After Petrocaribe, New Sources Key to Caribbean Energy Security

After Petrocaribe, New Sources Key to Caribbean Energy Security
U.S. President Barack Obama and Jamaican Prime Minister Portia Simpson-Miller during their bilateral meeting at the Jamaica House, April 9, 2015, Kingston, Jamaica (AP photo by Pablo Martinez Monsivais).

U.S. President Barack Obama’s announcement of $20 million in financing for private investment in Caribbean clean energy projects at a meeting yesterday with the region’s leaders in Kingston, Jamaica, comes at a good time: After a lost decade, during which easy access to cheap Venezuelan oil undermined incentives to seek alternative sources, the Caribbean now faces long-deferred decisions on how it sources and uses energy. The slump in global oil prices has hit Venezuela’s economy hard, threatening its Petrocaribe trade program, established by the late Venezuelan President Hugo Chavez in 2005 to sell subsidized oil and diesel to the group’s 18 members, 12 of which are in the Caribbean. But with Venezuelan largesse likely to dry up, the Caribbean is looking to new energy partners and resources, including its own renewable ones. That has revived the optimism of the early 2000s, when policymakers were abuzz over renewable energy’s potential as a long-term solution to the needs of the region’s small, mostly energy-poor island states.

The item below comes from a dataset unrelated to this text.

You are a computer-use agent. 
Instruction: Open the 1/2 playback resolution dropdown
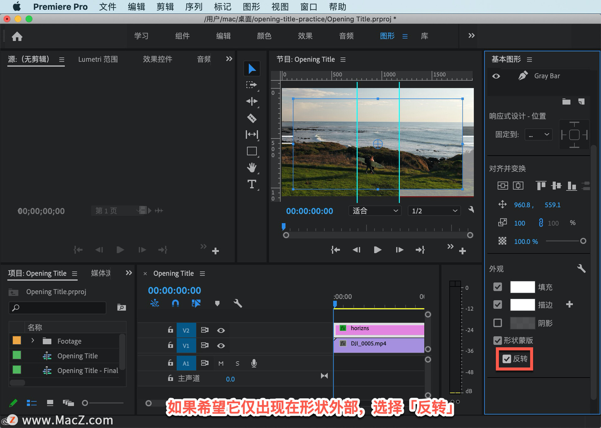click(x=434, y=211)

As U.S. Vice President Joe Biden told the Caribbean Energy Summit in January, “the best time to fix a roof is when the sun is shining.” With the cost of wind and solar energy dropping by half in the past few years, the Caribbean has an opportunity to consider a transition to more sustainable, renewable energy, as well as to more secure sources for traditional fossil fuels. New technologies and previously untapped resources, most of all shale gas unlocked through fracking, have allowed Canada, the U.S. and Mexico to create a new axis of energy cooperation, which also includes a growing renewable sector. This North American network offers a new opening for the Caribbean after a decade of dependence on Caracas’ oil lifeline.

It also offers the region a chance to make up for an earlier, missed opportunity. At the turn of the 21st century, governments like the United States, along with private investors and multilateral financial institutions, all saw in the Caribbean a green energy future built on the natural potential of sun, wind and water power. The incentives for developing these alternative sources were clear: With the exception of Trinidad and Tobago, which is rich in oil and natural gas, no Caribbean island was self-sufficient in fossil fuels. Oil accounted for 90 percent of the region’s total energy consumption. And the high price of oil, rising to over $100 per barrel after 2005, was overwhelming cash-poor Caribbean states that relied on oil and diesel fuel to run electricity networks and power transportation sectors.